MicroLisp: Lisp For Microcontrollers Now Has Lisp-Based ARM Assembler

In a way it feels somewhat silly to market a version of Lisp as targeting resource-constrained platforms, considering the systems it ran on back in the 1960s, but as time goes on, what would have given 1970s Big Iron a run for its money is now a sub-$5 microcontroller that you can run uLisp (MicroLisp) on. This particular project now even has an ARM assembler that is written in Lisp whose source code (GitHub) fits on a mere two A4-sized pages.

ULisp currently supports five platforms, being AVR-nano (ATmega328 and similar low-cost AVRs), AVR, ARM, ESP (8266 and 32), as well as RISC-V. The purpose of this assembler is to execute native ARM instructions when running on an ARM board, since uLisp itself runs a Lisp interpreter on the platform. When executed natively like this, a considerable speed-up of the task can be expected, as illustrated by a number of ARM assembler examples in the documentation.

Running a Fibonacci sequence that takes 24.6 seconds with the Lisp version on an Adafruit Metro M4 is reduced to a mere 61 ms when ARM assembly is used instead. This shouldn’t be too shocking, since this assembler essentially bypasses the Lisp runtime, coming closer to what would be the performance of firmware written in e.g. C. However, it also demonstrates that with this ARM assembler it is possible to have your Lisp and still get native performance when you want it, all using Lisp code.

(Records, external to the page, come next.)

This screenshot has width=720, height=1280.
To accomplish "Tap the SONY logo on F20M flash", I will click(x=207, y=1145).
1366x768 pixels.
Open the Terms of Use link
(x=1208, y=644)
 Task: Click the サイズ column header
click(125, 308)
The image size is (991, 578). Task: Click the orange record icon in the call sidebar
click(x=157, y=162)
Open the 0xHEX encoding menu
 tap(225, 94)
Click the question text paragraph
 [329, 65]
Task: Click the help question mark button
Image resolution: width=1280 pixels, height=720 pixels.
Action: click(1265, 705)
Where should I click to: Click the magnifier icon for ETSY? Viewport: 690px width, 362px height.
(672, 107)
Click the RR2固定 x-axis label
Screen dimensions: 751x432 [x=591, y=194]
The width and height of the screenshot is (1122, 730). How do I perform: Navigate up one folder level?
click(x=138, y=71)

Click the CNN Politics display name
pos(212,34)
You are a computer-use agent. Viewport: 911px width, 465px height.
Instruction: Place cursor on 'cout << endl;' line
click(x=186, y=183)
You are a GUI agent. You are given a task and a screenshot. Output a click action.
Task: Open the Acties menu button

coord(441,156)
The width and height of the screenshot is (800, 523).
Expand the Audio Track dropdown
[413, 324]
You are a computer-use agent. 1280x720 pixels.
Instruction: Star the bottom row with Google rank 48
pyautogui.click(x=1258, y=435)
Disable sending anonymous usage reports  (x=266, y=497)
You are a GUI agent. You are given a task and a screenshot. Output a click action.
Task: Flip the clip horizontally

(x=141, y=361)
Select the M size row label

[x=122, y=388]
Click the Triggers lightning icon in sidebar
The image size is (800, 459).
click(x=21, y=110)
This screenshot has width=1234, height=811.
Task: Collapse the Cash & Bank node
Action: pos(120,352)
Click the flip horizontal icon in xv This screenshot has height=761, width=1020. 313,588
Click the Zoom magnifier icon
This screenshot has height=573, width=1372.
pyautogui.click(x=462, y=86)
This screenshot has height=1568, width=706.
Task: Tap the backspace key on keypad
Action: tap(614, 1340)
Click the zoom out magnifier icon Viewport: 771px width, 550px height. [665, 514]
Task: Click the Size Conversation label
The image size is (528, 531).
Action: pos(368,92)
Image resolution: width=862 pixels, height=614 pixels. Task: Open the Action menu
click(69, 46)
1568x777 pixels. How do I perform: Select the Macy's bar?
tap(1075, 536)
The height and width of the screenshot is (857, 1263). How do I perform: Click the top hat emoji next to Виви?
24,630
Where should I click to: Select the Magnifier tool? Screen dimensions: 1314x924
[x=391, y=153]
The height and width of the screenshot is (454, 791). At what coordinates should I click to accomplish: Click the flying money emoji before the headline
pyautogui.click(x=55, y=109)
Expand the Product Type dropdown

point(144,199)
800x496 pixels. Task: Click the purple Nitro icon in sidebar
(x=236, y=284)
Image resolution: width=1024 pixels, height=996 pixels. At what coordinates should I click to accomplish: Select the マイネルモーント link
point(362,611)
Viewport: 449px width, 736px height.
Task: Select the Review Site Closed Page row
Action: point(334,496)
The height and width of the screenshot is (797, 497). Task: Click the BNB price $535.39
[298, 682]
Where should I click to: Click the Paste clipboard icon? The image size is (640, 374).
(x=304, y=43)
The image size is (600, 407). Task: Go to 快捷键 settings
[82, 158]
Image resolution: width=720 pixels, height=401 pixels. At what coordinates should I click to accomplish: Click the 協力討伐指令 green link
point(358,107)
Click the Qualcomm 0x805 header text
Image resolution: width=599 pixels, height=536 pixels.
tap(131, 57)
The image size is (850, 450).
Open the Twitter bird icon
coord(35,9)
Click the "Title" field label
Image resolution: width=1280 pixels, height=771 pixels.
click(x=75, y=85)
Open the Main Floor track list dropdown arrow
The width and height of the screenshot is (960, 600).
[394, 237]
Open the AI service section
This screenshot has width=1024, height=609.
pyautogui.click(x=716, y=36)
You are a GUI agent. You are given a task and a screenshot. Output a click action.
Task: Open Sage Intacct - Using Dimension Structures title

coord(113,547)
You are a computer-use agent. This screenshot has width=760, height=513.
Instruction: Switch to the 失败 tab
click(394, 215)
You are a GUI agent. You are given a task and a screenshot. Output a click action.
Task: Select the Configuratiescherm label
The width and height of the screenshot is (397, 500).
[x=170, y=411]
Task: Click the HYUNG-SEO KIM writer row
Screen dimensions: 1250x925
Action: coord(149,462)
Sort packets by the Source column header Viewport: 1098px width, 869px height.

11 thoughts on “MicroLisp: Lisp For Microcontrollers Now Has Lisp-Based ARM Assembler

  1. ” This particular project now even has an ARM assembler that is written in Lisp whose source code (GitHub) fits on a mere two A4-sized pages.”

    Ah, the good old days when big things came in small packages. Now it’s small amounts in big packages.

    1. Everything in LISP is a list. Want to change something? Just make a copy of its list with your changes.

      Friend of mine used to do his prototype software in XLisp. He said that besides being faster to write prototypes in, the prototypes also ran faster than production code, but that was balanced by them also doing more things.